Happy Pappy

Luca Lo Pinto

A cura di Malin Stahl

Milch 2005

“Happy Pappy” è il titolo di una serie di pubblicazioni, ideate e curate da Malin Stahl, dove il libro è pensato come spazio espositivo dove invitare diversi artisti a confrontarsi ogni volta con un tema diverso. Se la prima uscita invitava gli artisti a lavorare su un progetto partendo da un testo dello scrittore svedese Erik Beckman, il libretto (formato A5) che ho in mano funziona come una sorta di catena di sant’antonio basata sull’idea di scambio di idee/oggetti tra gli artisti. Ognuno è invitato a pensare un lavoro che fungerà da idea di partenza per il lavoro di un altro artista. Il progetto può essere un disegno, un testo, un suono, un oggetto o una semplice idea.
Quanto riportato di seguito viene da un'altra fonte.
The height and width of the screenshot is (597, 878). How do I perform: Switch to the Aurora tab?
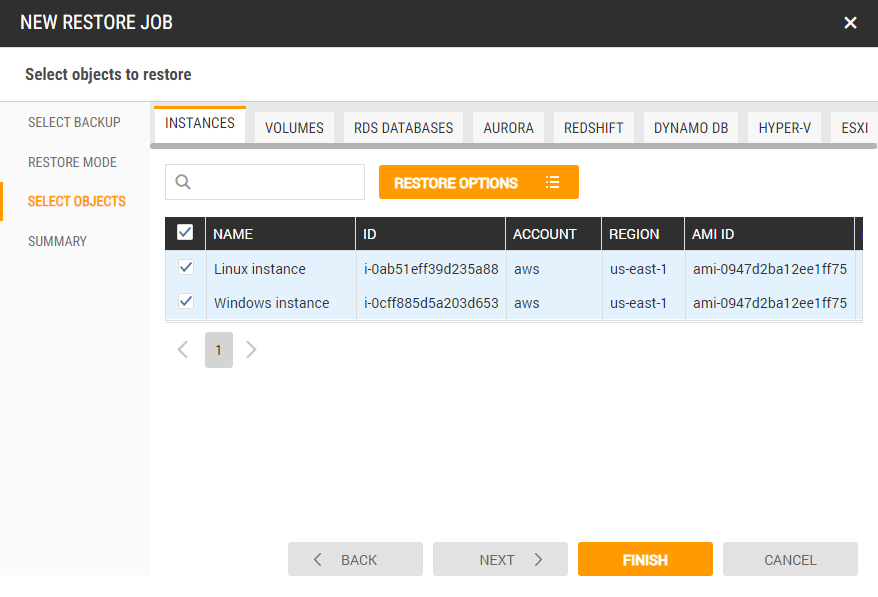click(508, 128)
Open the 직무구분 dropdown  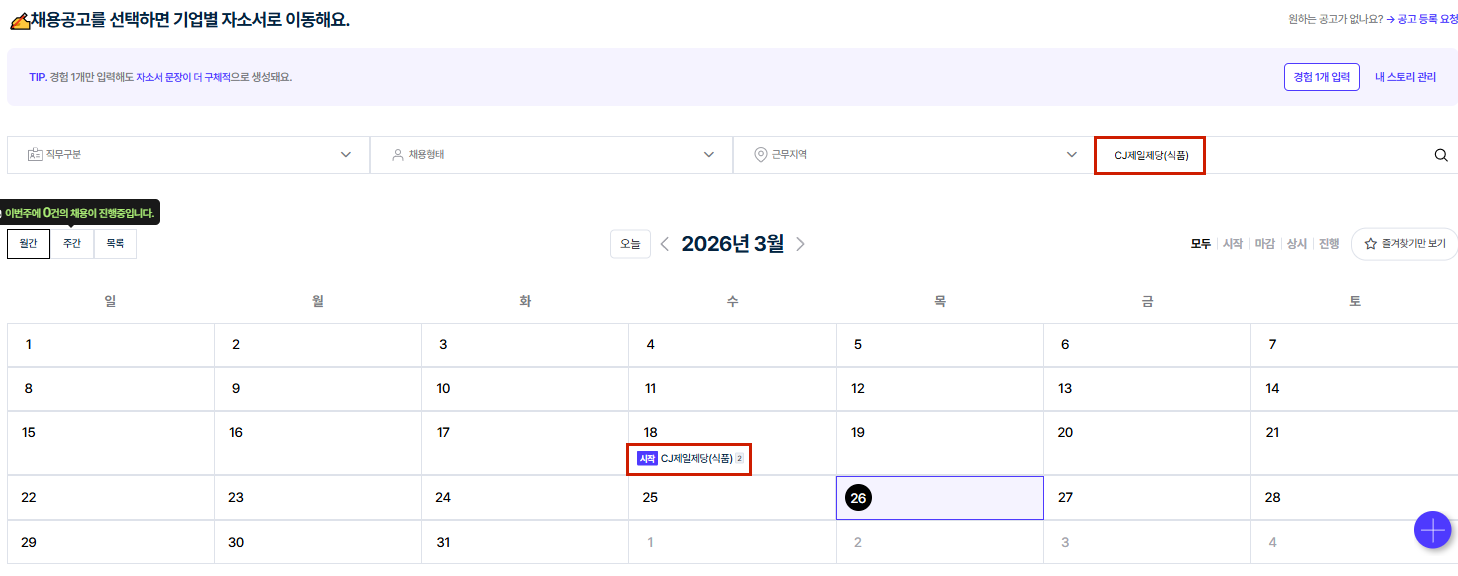189,155
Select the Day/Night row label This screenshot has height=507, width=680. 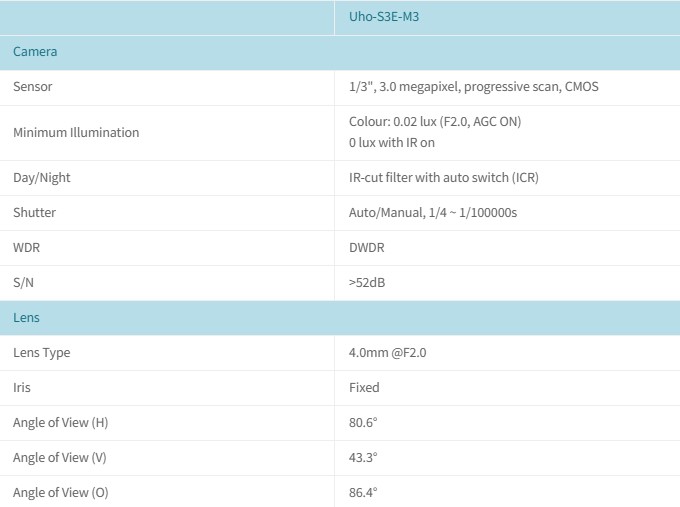[x=42, y=177]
Una sorta di gift exchange tra gli artisti documentati poi nel libro. Tra i diversi “invitati” compaiono Johanna Billing (che ha creato un collage di tre pagine con gli estratti di un libro di Isaiah Berlin), Dora Garcia (un flash game in dvd), Swetlana Heger, Icelandic Love Corporation, Bob and Roberta Smith. Che dire? L’idea non è proprio originalissima, ma i lavori sono interessanti e in questo tipo di progetti è tutto, in più la grafica è semplice, ma elegante e il formato adatto.